==== RECORD EXTRACTS ====

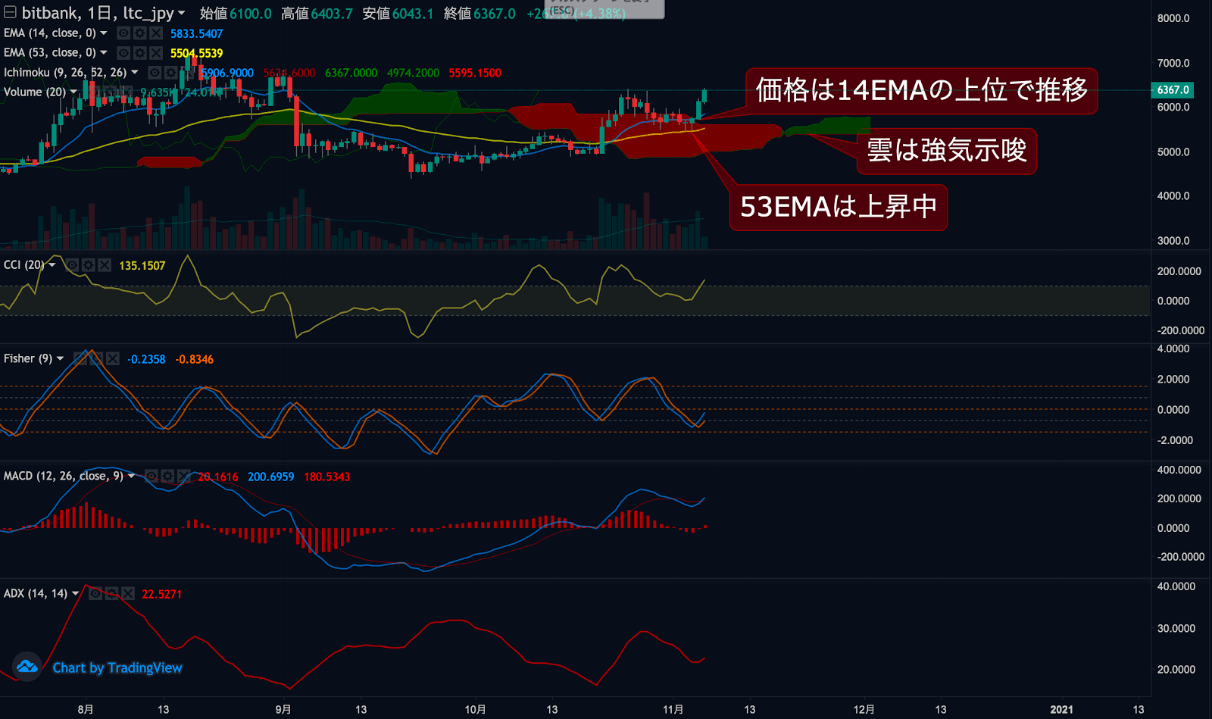Click the TradingView cloud logo icon
Viewport: 1212px width, 719px height.
coord(27,667)
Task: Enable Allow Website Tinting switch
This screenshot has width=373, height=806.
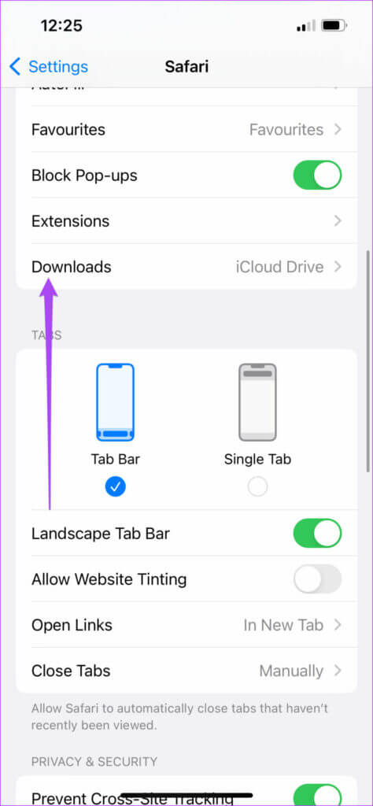Action: (317, 579)
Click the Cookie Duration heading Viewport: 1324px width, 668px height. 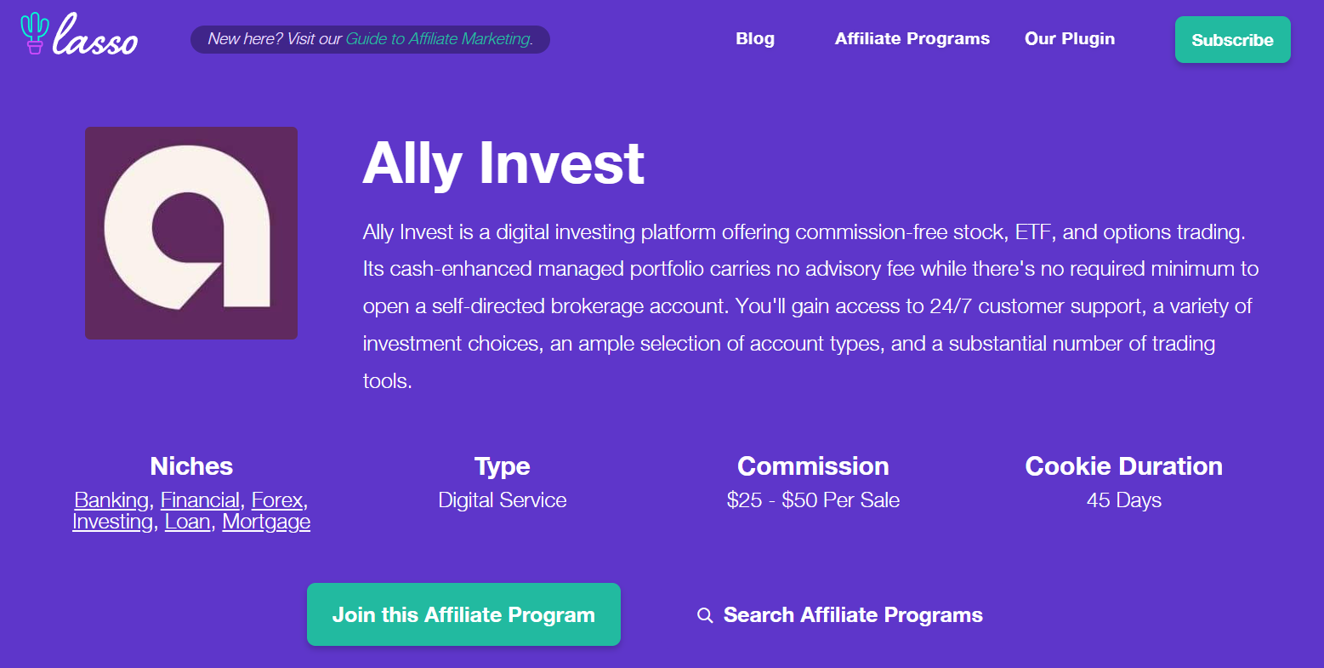coord(1123,466)
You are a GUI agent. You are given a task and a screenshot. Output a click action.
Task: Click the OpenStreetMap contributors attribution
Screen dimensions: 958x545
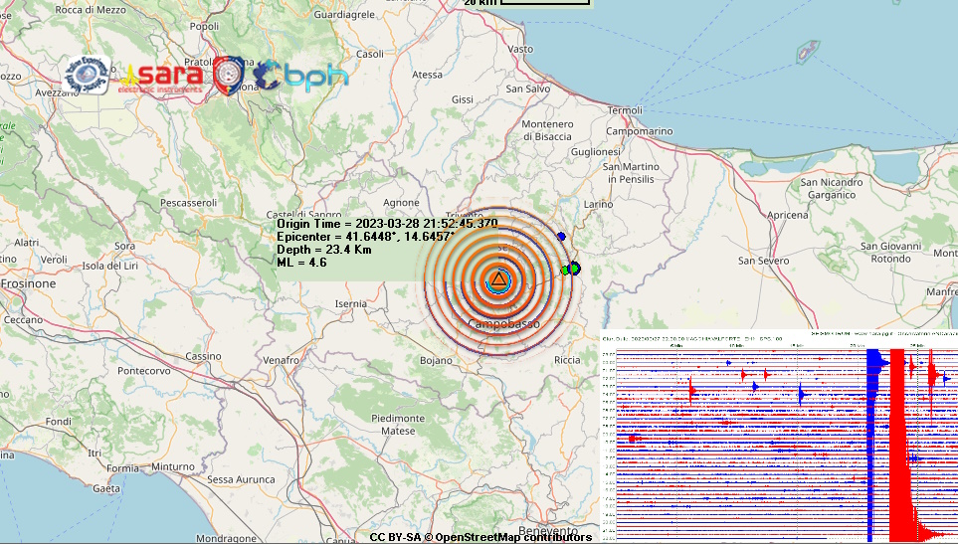[x=480, y=537]
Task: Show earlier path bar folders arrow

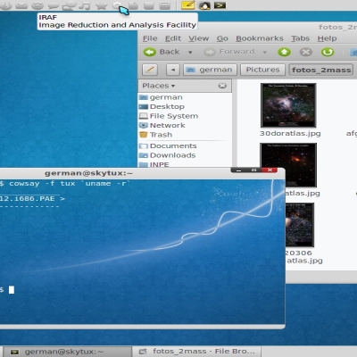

====

▸ PROBLEM TO WORK ON:
Repeat the lines from the line containing "You are a GUI" through the end of the material above exactly, with no pictures and nothing else.

▸ EXERCISE RESULT:
You are a GUI agent. You are given a task and a screenshot. Output a click action.
Task: Click the OpenStreetMap contributors attribution
Screen dimensions: 958x545
[x=480, y=537]
Task: Show earlier path bar folders arrow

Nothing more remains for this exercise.